Emmanuel Macron n’arrive pas à se débarrasser de l’étiquette de ”Président des riches”, même après avoir débloqué des milliards d’euros pour répondre au mouvement des Gilets jaunes. Et ce n’est pas fini…

Ce sparadrap lui colle à la peau Mathilde. Hier, l’Observatoire Français des Conjonctures économiques, l’OFCE, a publié une analyse détaillée de l’impact des mesures fiscales et sociales prises par le gouvernement pour 2020. 

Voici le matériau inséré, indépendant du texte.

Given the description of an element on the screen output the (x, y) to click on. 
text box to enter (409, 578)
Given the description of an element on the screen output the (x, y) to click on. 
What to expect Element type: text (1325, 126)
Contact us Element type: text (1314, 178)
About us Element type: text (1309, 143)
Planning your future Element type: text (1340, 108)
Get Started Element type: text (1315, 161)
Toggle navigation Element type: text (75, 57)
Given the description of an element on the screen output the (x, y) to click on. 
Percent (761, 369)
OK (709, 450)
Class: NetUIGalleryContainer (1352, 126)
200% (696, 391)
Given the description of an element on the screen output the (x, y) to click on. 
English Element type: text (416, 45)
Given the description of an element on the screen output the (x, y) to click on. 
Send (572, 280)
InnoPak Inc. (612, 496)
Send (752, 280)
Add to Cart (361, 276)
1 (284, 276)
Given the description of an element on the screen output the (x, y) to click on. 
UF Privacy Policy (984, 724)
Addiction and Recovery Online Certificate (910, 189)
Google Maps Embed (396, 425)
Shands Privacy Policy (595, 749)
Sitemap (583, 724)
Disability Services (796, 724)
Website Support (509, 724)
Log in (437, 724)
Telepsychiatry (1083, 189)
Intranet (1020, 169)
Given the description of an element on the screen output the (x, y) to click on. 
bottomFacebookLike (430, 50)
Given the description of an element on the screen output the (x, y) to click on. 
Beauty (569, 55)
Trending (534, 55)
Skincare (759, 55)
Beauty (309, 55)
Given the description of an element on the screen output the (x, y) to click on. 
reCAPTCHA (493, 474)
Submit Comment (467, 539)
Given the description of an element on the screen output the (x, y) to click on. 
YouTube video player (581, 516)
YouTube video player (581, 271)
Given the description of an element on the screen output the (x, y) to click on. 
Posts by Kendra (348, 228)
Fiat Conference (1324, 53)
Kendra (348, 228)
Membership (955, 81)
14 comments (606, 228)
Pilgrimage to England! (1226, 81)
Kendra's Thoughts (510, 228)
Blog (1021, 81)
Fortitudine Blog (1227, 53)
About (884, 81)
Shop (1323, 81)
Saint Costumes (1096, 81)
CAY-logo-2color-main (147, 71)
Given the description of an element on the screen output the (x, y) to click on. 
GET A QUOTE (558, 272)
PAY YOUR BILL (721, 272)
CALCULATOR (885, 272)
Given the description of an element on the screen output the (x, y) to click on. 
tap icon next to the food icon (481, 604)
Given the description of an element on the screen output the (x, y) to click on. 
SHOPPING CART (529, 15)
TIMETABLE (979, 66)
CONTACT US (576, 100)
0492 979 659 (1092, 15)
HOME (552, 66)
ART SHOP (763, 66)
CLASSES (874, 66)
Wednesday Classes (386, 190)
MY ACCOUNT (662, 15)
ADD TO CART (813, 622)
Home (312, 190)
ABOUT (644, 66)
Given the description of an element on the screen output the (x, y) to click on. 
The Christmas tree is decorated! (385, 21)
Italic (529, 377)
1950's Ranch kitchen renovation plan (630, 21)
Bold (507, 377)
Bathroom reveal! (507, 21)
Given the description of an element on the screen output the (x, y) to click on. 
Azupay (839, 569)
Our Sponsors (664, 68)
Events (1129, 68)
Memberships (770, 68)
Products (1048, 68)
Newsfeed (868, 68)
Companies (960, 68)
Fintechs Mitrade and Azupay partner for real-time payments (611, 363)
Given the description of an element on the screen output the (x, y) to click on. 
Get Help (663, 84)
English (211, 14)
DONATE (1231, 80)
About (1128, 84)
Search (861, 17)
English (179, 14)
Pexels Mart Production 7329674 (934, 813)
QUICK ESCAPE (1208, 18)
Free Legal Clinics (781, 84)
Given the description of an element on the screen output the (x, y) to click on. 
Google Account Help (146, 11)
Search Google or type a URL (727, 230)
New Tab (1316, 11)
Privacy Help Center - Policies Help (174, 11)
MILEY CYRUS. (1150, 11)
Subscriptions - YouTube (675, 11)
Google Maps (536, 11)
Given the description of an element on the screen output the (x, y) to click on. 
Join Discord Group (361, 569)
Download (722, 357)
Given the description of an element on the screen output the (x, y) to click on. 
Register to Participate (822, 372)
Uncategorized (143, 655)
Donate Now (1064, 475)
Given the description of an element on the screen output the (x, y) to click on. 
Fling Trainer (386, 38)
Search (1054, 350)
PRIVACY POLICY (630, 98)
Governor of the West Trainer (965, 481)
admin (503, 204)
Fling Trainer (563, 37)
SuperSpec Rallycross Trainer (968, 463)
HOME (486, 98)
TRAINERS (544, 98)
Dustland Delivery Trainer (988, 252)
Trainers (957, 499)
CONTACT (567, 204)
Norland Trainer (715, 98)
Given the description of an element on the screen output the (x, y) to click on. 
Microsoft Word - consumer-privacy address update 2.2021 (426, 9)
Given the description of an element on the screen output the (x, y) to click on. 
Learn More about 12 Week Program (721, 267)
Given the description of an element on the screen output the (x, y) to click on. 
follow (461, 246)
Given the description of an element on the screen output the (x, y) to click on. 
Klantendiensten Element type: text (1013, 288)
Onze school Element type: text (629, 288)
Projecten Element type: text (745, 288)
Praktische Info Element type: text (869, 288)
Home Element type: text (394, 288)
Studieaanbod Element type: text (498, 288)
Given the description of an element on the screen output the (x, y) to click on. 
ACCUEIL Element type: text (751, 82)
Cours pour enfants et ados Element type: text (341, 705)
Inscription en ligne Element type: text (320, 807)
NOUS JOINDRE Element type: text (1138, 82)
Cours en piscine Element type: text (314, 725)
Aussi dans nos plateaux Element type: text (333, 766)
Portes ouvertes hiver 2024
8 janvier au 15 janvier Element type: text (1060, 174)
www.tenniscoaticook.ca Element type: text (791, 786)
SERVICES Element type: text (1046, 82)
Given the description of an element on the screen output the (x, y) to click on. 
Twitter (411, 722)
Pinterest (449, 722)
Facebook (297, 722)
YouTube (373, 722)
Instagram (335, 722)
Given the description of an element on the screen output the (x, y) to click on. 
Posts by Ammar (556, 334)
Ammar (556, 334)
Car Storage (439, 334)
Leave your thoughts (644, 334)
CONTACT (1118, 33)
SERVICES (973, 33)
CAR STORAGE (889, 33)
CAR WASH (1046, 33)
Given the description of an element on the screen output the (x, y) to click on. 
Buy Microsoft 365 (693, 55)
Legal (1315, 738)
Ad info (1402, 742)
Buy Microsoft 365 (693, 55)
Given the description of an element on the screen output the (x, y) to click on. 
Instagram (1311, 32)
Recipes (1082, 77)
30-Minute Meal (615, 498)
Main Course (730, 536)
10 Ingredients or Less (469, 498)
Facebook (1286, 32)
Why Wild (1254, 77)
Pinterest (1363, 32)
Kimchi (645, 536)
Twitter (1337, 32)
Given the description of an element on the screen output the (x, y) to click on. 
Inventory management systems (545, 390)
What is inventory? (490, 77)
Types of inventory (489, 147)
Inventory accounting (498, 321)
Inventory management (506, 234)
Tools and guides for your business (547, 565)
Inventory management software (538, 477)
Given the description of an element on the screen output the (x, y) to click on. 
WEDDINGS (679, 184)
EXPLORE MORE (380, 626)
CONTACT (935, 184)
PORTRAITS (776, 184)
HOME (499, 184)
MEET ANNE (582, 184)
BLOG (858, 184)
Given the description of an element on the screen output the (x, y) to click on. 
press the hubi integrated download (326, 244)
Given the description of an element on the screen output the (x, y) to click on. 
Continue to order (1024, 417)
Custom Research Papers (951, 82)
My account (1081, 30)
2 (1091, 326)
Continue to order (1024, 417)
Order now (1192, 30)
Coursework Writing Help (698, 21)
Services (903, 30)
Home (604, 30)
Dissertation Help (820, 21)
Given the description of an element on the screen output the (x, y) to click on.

Dans cette étude, on voit bien les précautions prises par Bercy pour avantager les classes moyennes et ceux qui travaillent, plutôt que les grandes fortunes. Mais il y a toujours un bug. Les ménages les plus pauvres apparaissent encore une fois oubliés par Emmanuel Macron. 

Les 20% les plus modestes perdent entre 10 euros et 45 euros de pouvoir d'achat en 2020, alors que certains ménages qui ont plus de 3 500 euros de revenu disponible mensuel peuvent gagner 610 euros. 

Ça s’explique par trois raisons :

  • La baisse des allocations logement pèse toujours sur le revenu des plus pauvres. 
  • La réforme de l’assurance chômage va faire perdre des droits aux demandeurs d’emploi les plus précaires, ceux qui enchaînent les contrats courts. 
  • Et puis il y a le poids de la fiscalité du tabac qui continue à monter. 

Alors attention. Bercy conteste les calculs de l’OFCE. Les économistes auraient sous-estimé les effets de la prime d’activité, qui a été revalorisée, et qui complète les revenus des petits salaires. De plus en plus de ménages la sollicitent. 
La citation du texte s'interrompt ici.